There has been a spate of blog posts on our site regarding dietary supplements and yet again today we are addressing a newly issued revised draft Guidance, entitled, Dietary Supplements: New Dietary Ingredient Notifications and Related Issues (here). FDA notes that, under section 413(a)(2) of the Federal Food, Drug, and Cosmetic Act (FD&C Act) (21 U.S.C. 350b(a)(2)), the manufacturer or distributor of a New Dietary Ingredient (NDI) that has not been present in the food supply as an article used for food, or a dietary supplement containing such an NDI must submit a premarket safety notification to FDA at least 75 days before introducing the product into interstate commerce. This revised draft Guidance is designed to update the Agency’s previous version of the Guidance first issued July 2011. This new Guidance is 102 pages, so have fun reading it!

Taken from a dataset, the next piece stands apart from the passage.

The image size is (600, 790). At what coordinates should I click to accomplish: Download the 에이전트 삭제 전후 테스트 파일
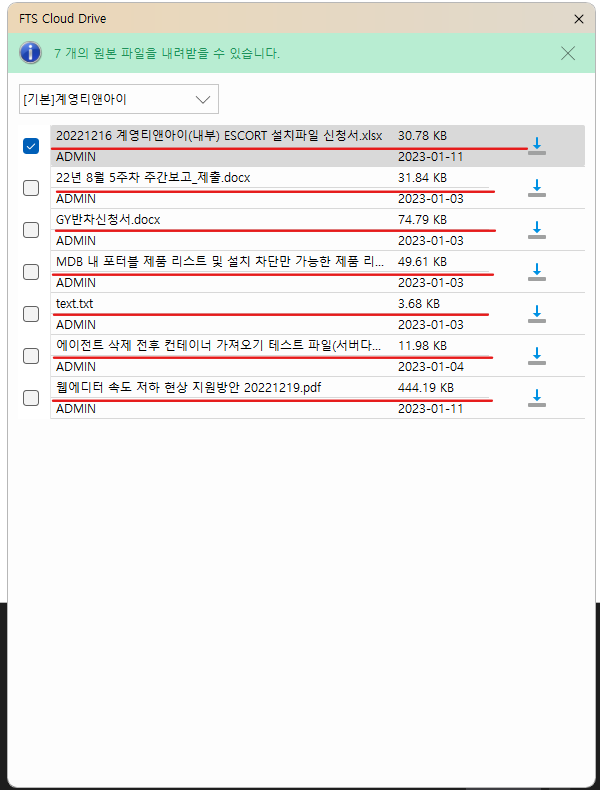537,356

The Guidance answers many frequently posed questions and clarifies many issues on new dietary ingredient (NDI) notification based primarily upon comments submitted in response to the 2011 draft Guidance. Some of the topics covered include:
- What qualifies as an NDI;
- When an NDI notification is required;
- What are the procedures for submitting an NDI notification;
- What types of data and information FDA recommends you consider when you evaluate the safety of NDIs and dietary supplements containing an NDI; and
- What FDA recommends you include in an NDI notification.

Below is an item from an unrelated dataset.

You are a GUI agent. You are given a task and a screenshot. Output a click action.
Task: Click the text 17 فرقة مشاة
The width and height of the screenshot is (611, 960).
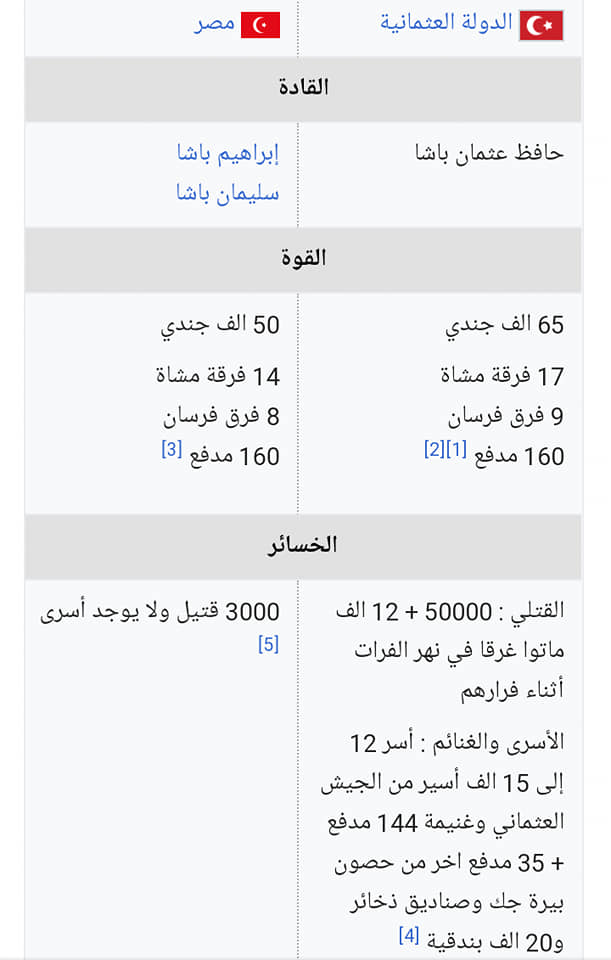[x=502, y=376]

The Guidance contains the current FDA thinking (albeit in draft) in the what, when, and how of NDI notification and issues like submission of the NDI electronically, the impact of chemical alteration of dietary ingredients, manufacturing changes that create an NDI, issues related to synthetic substances, among other issues. When there is a long period between issuance of a draft Guidance and then there is a long time before a revised draft is issued, one of the questions that always pops into the mind of ex-FDAers is – why now? Does the recent activity related to the draft Guidance issuance, FDA warning letters and actions on dietary supplements, concentration on cGMP issues spell trouble for dietary supplement manufacturers? Is FDA taking these steps with an eye on further and increased enforcement action? While there is no clear indication, what is clear is that dietary supplements are on FDA’s mind.